The controversial luxury vehicle levy has been withdrawn by government, according to Finance Minister, Ken Ofori-Atta.
The Luxury Vehicle Tax had targeted owners of vehicles with engine capacities of 3 litres and above.
Vehicles with engine capacities of 2950 to 3549 Cubic Centimetres (3.0 – 3.5 litres) attracted a tax of ¢1,000; those with engine capacities of 3,550 to 4049 cubic centimetres (3.6 – 4.0 litres) paid ¢1,500; while above 4049cc (4.1 litres and above) paid an annual tax of ¢2000.
The implementation of the luxury vehicle law commenced August 1 after Parliament passed it to impose an annual levy on vehicles with high engine capacities after it was proposed by the government in the mid-year budget review on July 19.
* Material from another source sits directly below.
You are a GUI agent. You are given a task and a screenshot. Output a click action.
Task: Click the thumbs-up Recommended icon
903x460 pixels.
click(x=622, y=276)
Provisional fiscal data on public finances for last year indicated that government had collected some GH¢21.3 million in taxes from the use of vehicles with engine capacities of 2.9 litres and above between August and December last year.
The amount is GH¢82.7 million or 79.52 per cent below the GH¢104million that was projected to be collected within the period. The projections were contained in the 2018 mid-year budget review.
This tax was however resisted by several groups including dealers of cars saying toilet pullers and commercial vans (trotros) fall within the LVL although such vehicles are not luxurious.
Withdrawal of Luxury levy
Presenting the 2019 mid-year budget review, the Finance Minister said the tax has been withdrawn and that the ruling government will find other innovative ways of raising revenue in that sector.
"We are proposing to you the withdrawal of the luxury vehicle levy. We will continue to improve compliance expand the tax net and explore other innovative sources of raising revenue," he noted.